Material for the task.
::::::::::
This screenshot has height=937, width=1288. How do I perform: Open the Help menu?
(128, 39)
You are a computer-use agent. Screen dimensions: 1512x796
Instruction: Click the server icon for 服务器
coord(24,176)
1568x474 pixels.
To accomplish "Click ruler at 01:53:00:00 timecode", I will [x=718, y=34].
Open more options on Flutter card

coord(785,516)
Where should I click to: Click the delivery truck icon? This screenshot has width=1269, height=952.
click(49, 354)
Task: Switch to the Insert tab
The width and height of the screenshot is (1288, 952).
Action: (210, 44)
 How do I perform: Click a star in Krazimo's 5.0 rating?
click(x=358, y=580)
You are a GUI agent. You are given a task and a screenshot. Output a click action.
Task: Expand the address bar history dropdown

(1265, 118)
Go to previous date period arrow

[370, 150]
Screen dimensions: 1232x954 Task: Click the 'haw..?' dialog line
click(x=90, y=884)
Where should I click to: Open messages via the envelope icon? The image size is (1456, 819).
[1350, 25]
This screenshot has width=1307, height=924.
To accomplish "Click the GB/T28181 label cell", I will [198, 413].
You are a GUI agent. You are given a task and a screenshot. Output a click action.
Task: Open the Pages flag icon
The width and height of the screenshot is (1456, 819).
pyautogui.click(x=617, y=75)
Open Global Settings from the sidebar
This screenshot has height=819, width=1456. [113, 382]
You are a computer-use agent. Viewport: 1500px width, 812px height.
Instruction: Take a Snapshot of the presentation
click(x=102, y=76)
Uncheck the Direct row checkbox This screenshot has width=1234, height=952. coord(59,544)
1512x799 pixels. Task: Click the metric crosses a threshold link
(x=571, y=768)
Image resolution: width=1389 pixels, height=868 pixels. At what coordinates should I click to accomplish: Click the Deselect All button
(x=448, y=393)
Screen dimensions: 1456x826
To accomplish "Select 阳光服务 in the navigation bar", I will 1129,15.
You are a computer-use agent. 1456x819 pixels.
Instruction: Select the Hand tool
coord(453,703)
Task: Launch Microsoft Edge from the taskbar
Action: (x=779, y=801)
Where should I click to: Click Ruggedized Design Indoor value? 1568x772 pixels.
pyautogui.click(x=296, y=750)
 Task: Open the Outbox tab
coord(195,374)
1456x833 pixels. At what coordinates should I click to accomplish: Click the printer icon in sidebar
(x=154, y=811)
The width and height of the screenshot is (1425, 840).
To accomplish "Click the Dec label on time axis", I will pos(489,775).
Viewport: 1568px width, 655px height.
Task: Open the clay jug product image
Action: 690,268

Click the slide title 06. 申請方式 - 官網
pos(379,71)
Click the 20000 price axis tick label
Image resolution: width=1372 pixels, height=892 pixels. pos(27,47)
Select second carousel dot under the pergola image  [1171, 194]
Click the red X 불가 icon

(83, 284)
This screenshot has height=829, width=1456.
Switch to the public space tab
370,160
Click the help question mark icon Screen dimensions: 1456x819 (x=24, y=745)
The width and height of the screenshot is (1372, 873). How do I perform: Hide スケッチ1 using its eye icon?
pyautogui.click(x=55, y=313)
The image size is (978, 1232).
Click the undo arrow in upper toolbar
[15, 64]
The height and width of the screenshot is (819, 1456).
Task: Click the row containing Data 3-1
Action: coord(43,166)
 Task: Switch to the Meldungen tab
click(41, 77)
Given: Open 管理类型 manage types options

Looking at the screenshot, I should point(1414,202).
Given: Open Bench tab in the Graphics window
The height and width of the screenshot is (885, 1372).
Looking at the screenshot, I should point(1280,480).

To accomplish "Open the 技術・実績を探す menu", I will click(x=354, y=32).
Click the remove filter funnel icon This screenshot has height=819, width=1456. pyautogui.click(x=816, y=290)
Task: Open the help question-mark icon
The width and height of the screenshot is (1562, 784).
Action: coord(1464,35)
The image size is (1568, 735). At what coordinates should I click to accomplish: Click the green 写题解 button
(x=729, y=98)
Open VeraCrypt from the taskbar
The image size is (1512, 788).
::::::::::
Task objective.
Each line in the listing above that contains "mark" should be copied.

Answer space.
Click the help question mark icon Screen dimensions: 1456x819 (x=24, y=745)
Task: Open the help question-mark icon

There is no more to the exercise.